[[ Extracted text open ]]
Blitz Bureau
NEW DELHI: India is running the most consequential trade play in its modern history on three tracks at once, and the calendar is tightening. Britain’s Comprehensive Economic and Trade Agreement is already live, having moved more than $140 million of zero-duty exports on its very first day. The India–European Union agreement, the larger prize, is in final legal scrubbing that officials say is a week or two from done. And in Washington, a first-phase India–United States pact is stuck at the “last 1%” of legal text, with an interim tariff arrangement counting down to a late-July expiry now roughly six days away.
Each track is at a different stage, and the difference is instructive. The UK deal is the proof of concept: from July 15 it removed the 12% British duty on Indian apparel at a stroke, and day-one consignments spanning textiles, electronics, pharmaceuticals and gems and jewellery flew out from more than 20 locations. The EU deal, concluded in principle in January, is the heavyweight — a market of some 450 million consumers — now in the unglamorous but decisive phase of legal vetting before signature. The US track is the tightest on time, if narrowest in gap: a temporary arrangement adding a 10% levy is set to lapse around July 24, when rates would revert to standard levels.
Britain shows what a live deal looks like on day one. The task now is to convert a second and a third from framework into force — without trading away the terms.
[[ Extracted text closed ]]
● Study questions
A: From the article on India's trade agreements, return the stretch from "Blitz Bureau" through "six days away." word for word.
B: According to the article on India's trade agreements, what British duty on Indian apparel did the UK deal remove from July 15?
C: Extend the article on India's trade agreements from where it stops.
[[ Study material open ]]
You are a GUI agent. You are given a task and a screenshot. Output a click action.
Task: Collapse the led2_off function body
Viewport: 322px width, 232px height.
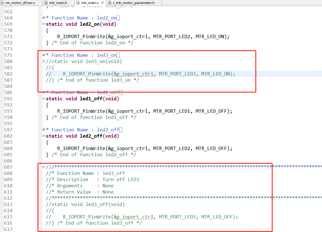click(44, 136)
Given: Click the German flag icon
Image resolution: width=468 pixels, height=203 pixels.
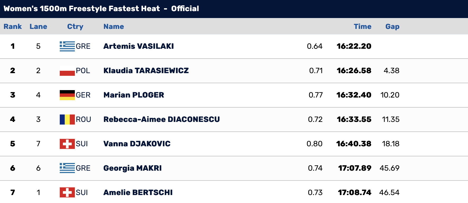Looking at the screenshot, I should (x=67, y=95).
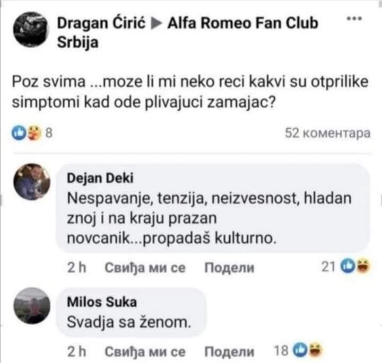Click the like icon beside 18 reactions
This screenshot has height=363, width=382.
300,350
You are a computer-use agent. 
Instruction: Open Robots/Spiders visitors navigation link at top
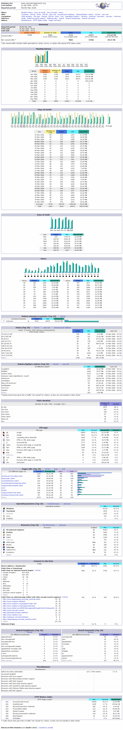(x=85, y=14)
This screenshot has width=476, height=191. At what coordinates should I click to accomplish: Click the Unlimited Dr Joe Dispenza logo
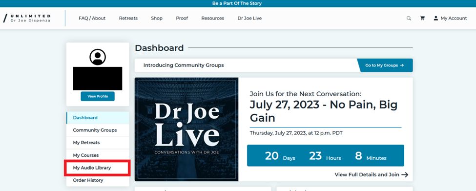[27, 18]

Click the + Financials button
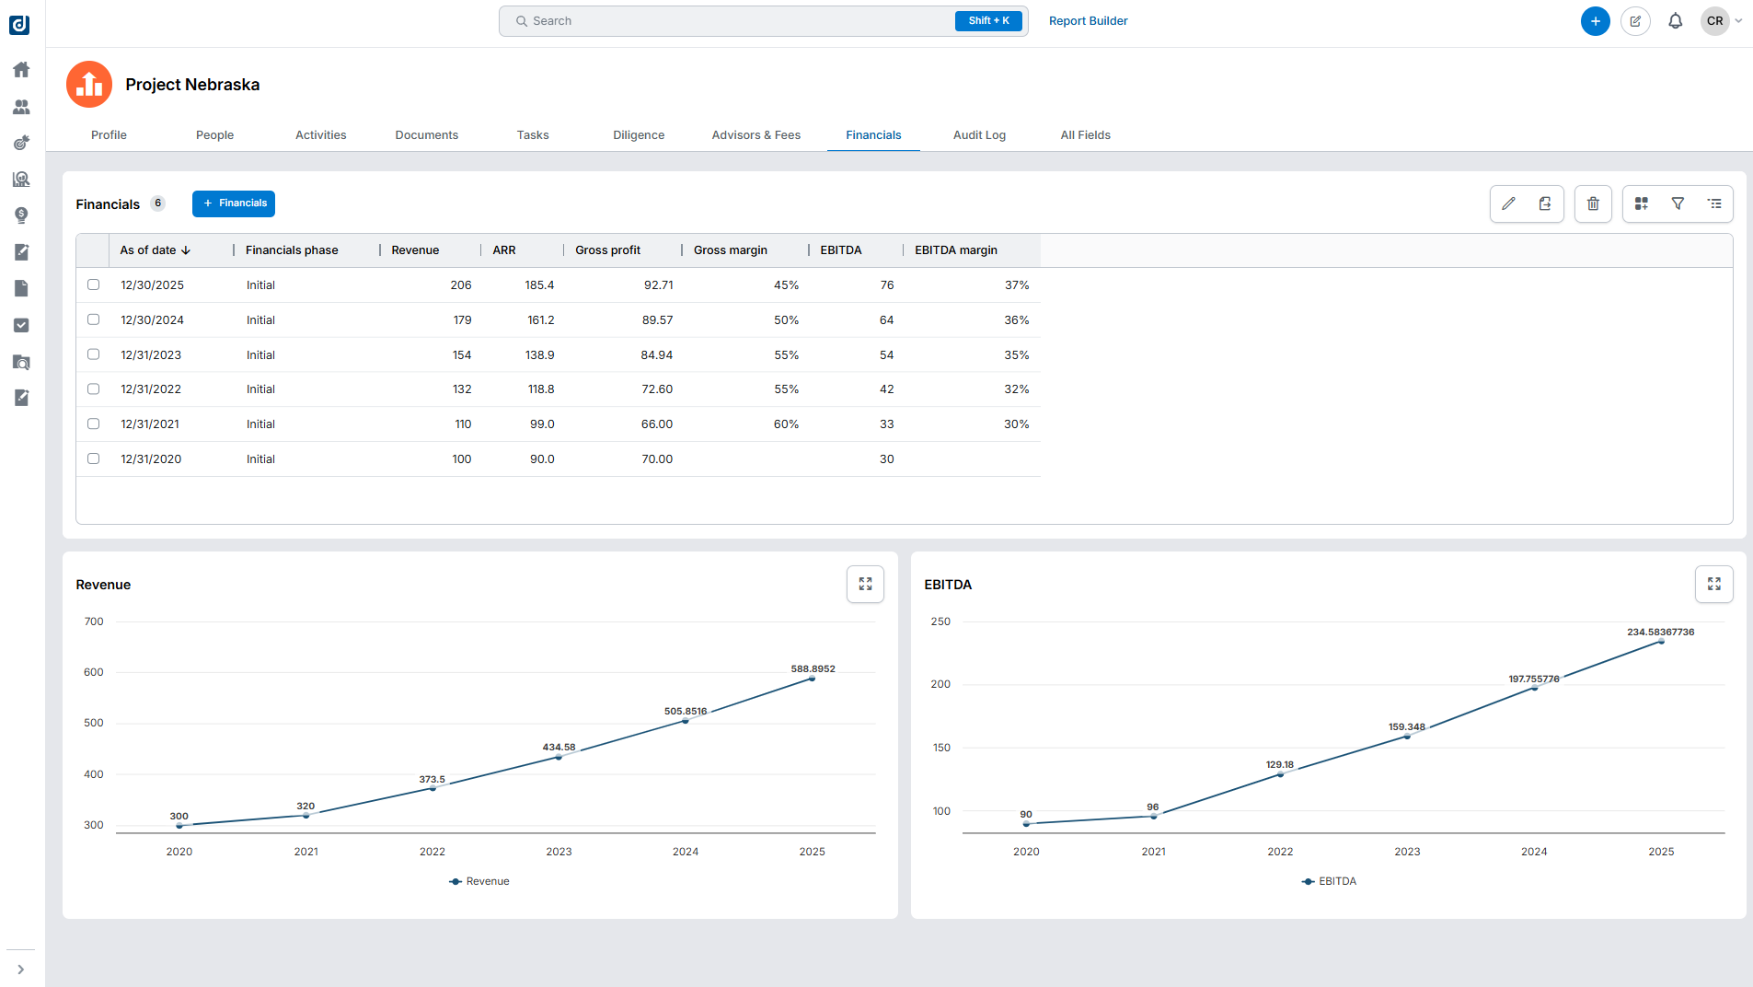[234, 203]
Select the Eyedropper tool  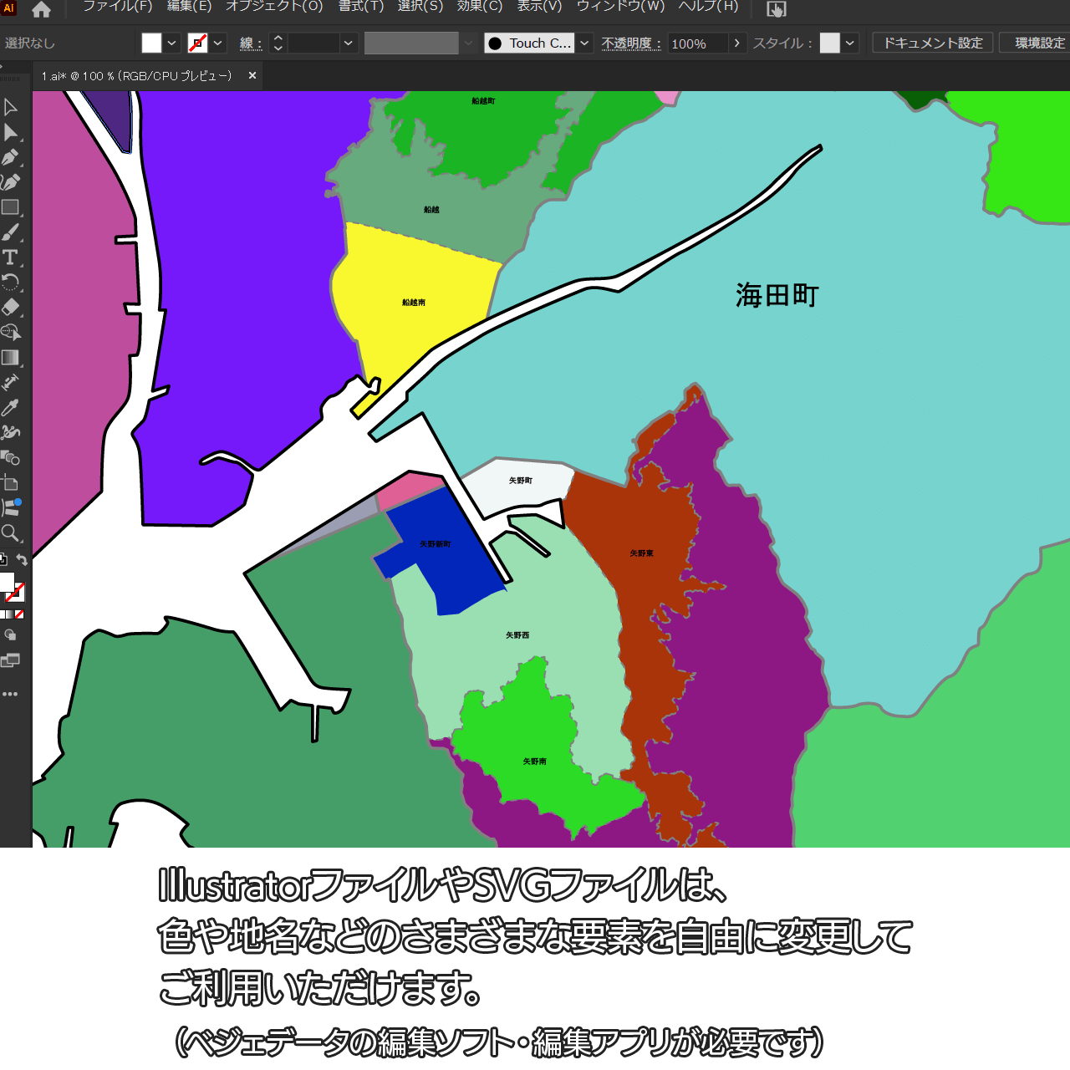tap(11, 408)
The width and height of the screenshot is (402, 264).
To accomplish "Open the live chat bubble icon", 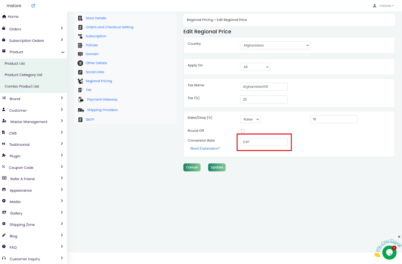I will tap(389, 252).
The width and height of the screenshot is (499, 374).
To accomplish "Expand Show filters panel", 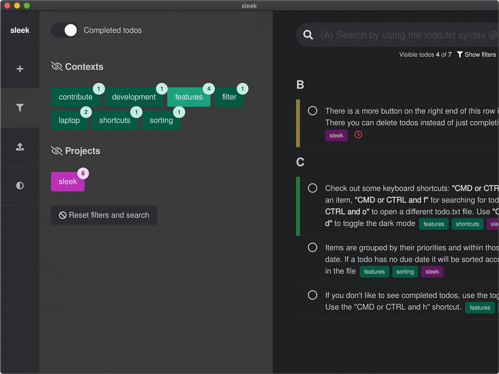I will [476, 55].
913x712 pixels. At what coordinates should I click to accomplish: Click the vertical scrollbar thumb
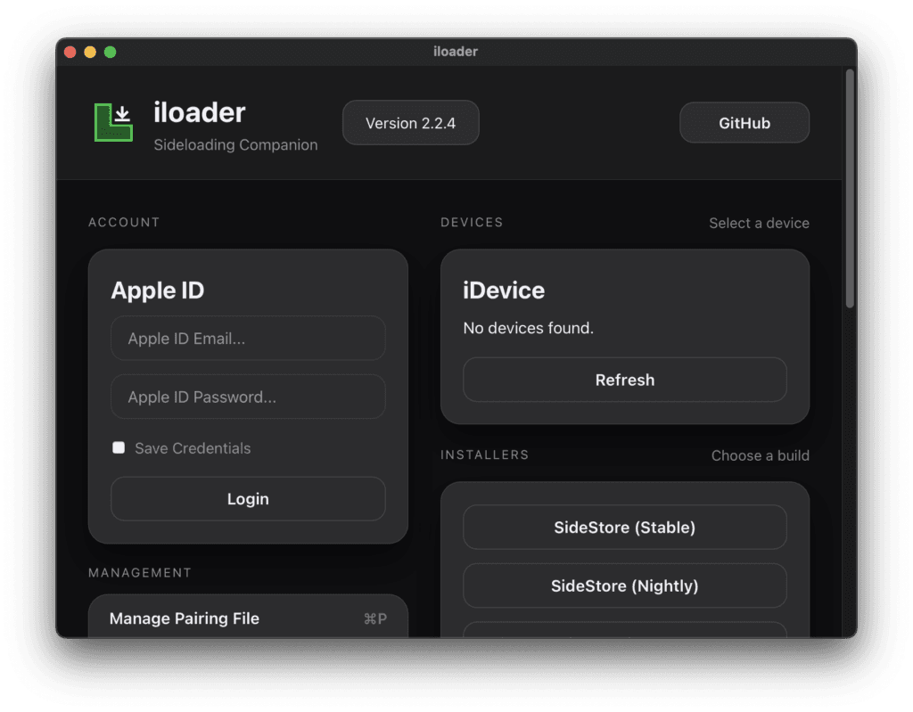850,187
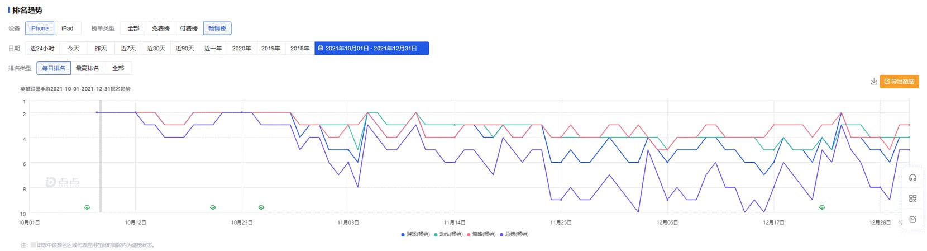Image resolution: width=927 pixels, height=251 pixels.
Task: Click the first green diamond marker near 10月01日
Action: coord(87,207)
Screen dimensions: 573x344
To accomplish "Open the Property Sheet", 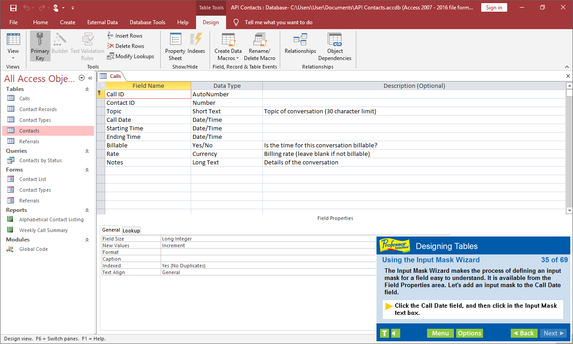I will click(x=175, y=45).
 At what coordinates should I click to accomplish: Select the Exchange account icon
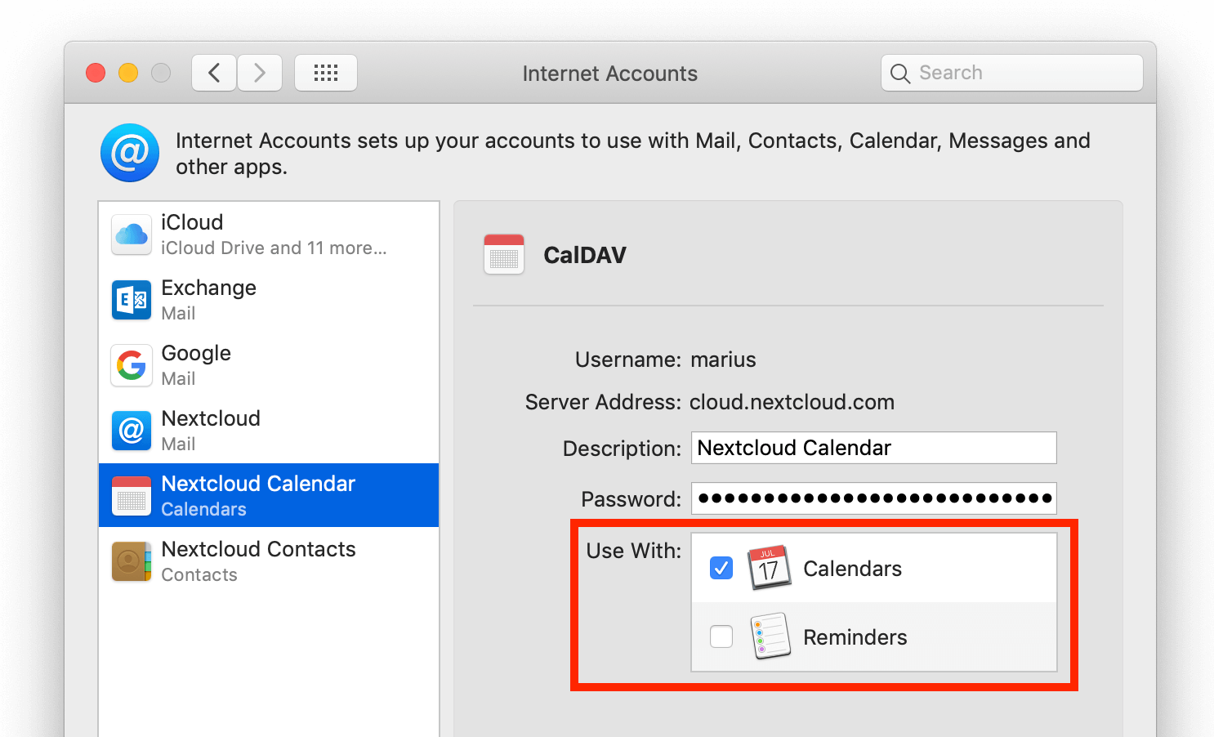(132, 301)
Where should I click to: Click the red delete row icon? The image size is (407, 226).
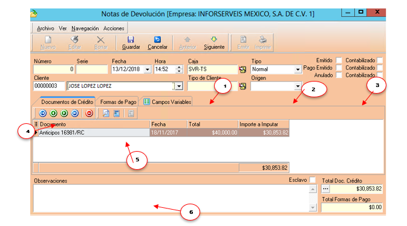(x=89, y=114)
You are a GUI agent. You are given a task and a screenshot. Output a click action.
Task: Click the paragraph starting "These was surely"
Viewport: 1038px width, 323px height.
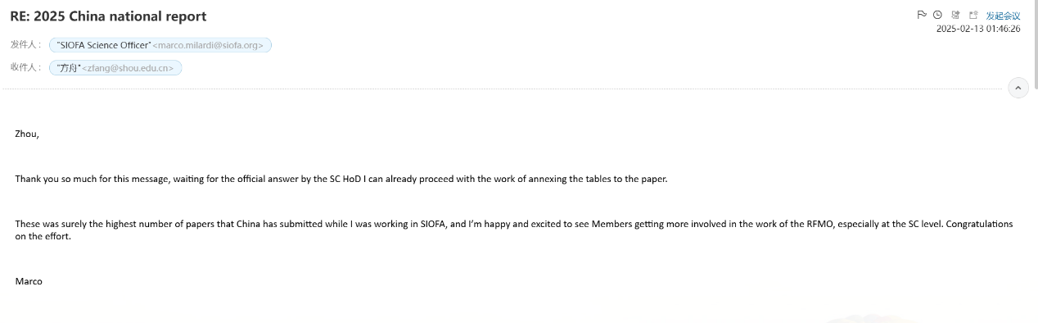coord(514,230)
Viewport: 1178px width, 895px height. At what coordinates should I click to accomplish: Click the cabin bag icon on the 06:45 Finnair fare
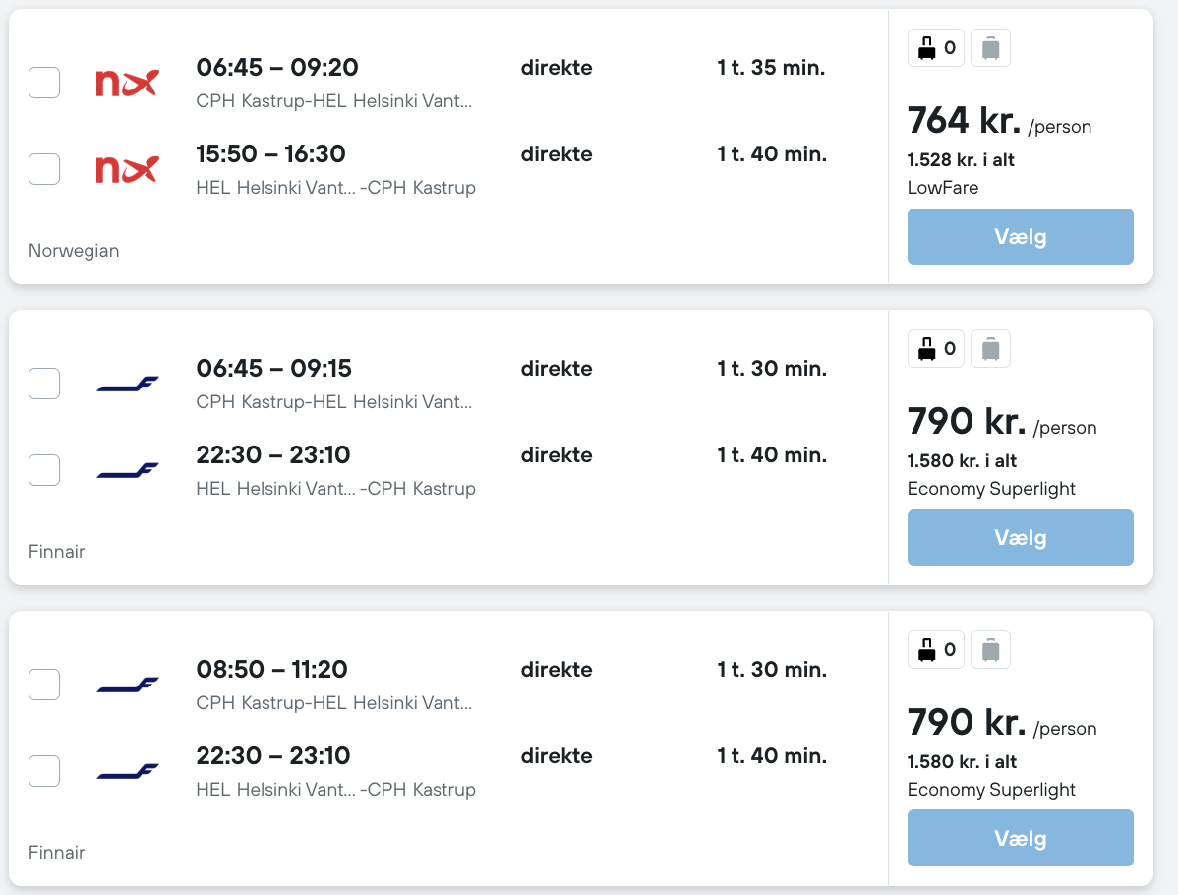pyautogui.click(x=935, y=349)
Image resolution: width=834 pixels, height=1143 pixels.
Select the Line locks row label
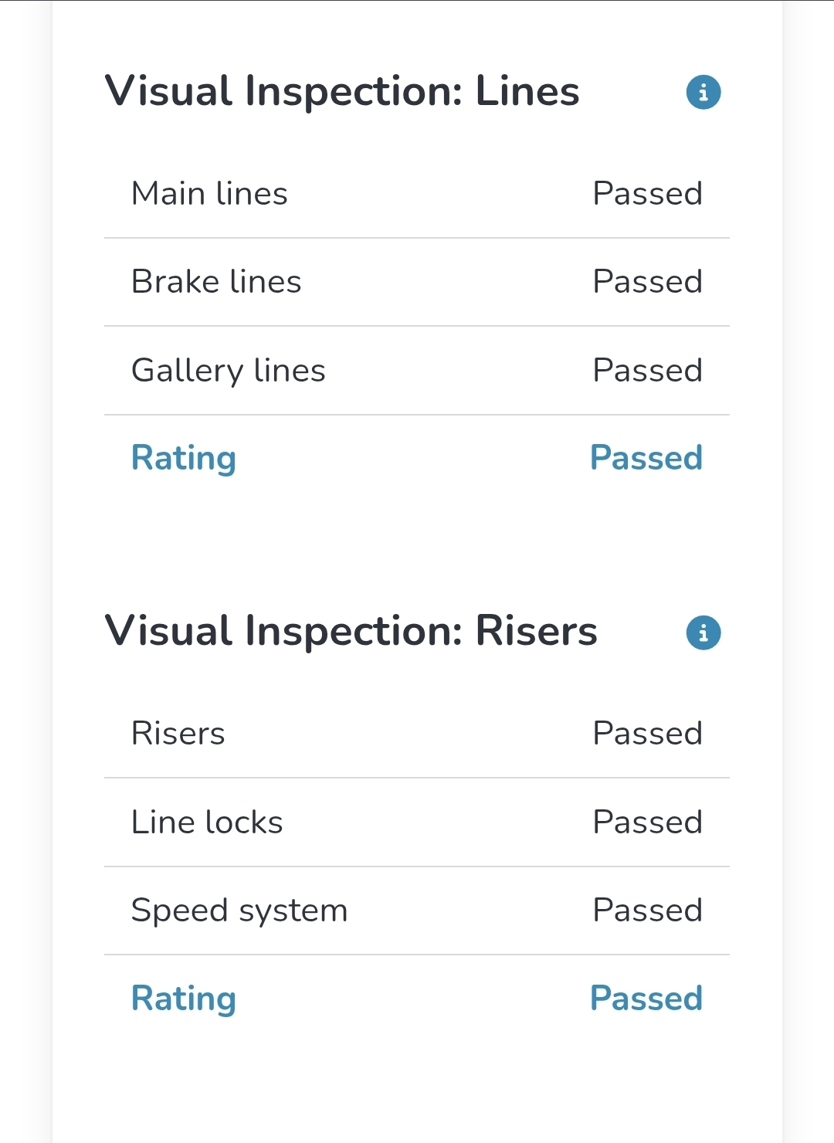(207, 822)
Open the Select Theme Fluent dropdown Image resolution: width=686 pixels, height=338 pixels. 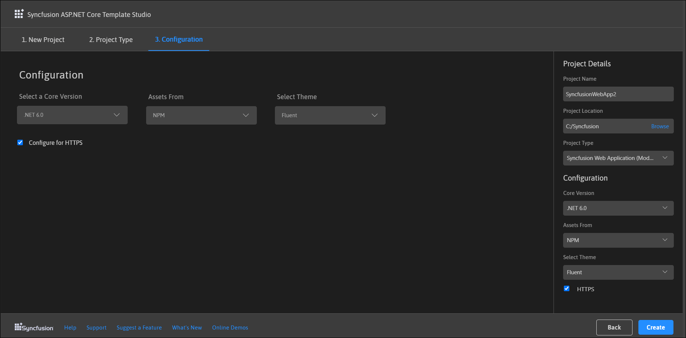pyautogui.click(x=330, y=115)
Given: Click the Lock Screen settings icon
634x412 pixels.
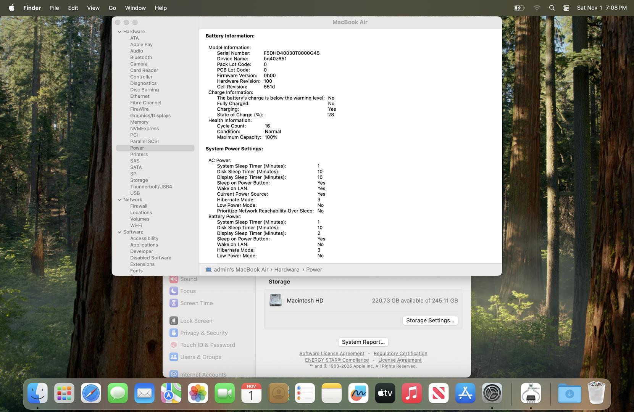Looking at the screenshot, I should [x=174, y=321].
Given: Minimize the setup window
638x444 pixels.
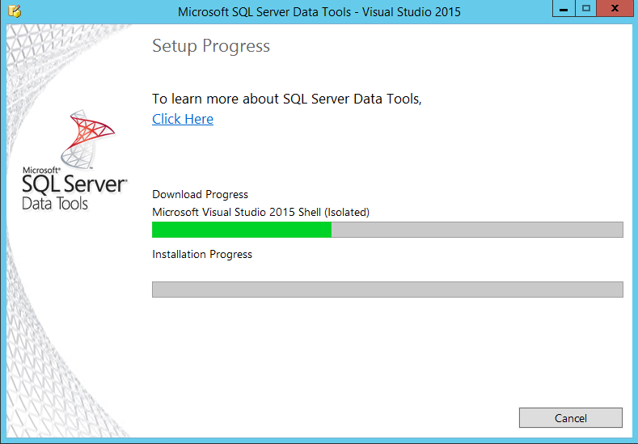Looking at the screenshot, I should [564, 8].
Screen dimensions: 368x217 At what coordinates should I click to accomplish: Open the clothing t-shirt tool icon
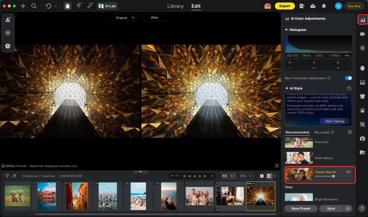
[[ Study material closed ]]
● Responses by item number
A:
Blitz Bureau
NEW DELHI: India is running the most consequential trade play in its modern history on three tracks at once, and the calendar is tightening. Britain’s Comprehensive Economic and Trade Agreement is already live, having moved more than $140 million of zero-duty exports on its very first day. The India–European Union agreement, the larger prize, is in final legal scrubbing that officials say is a week or two from done. And in Washington, a first-phase India–United States pact is stuck at the “last 1%” of legal text, with an interim tariff arrangement counting down to a late-July expiry now roughly six days away.

B: The 12% duty.

C:
On the US track, the sticking points are narrow but real. New Delhi wants any residual duty pitched no higher than competitors such as Vietnam, Bangladesh and Indonesia, while Washington seeks firmer assurances on labour standards in textiles, seafood and low-cost manufacturing. India’s Commerce Secretary has said the framework is ready and talks are progressing well, while declining to fix a signing date — a sign New Delhi will negotiate for the right terms rather than to a deadline, drawing confidence from its widening deal book.
The constructive read is that access is only the invitation; the order book is the work. Britain live, Europe near and America pending would hand Indian exporters a runway few economies can match — but the gains show up only when firms operationalise them. The way forward runs through unglamorous plumbing: fast origin certification, mutual recognition of standards and trade finance that reaches mid-sized firms, so a day-one headline in London becomes a full order book in Tiruppur, Surat and Visakhapatnam.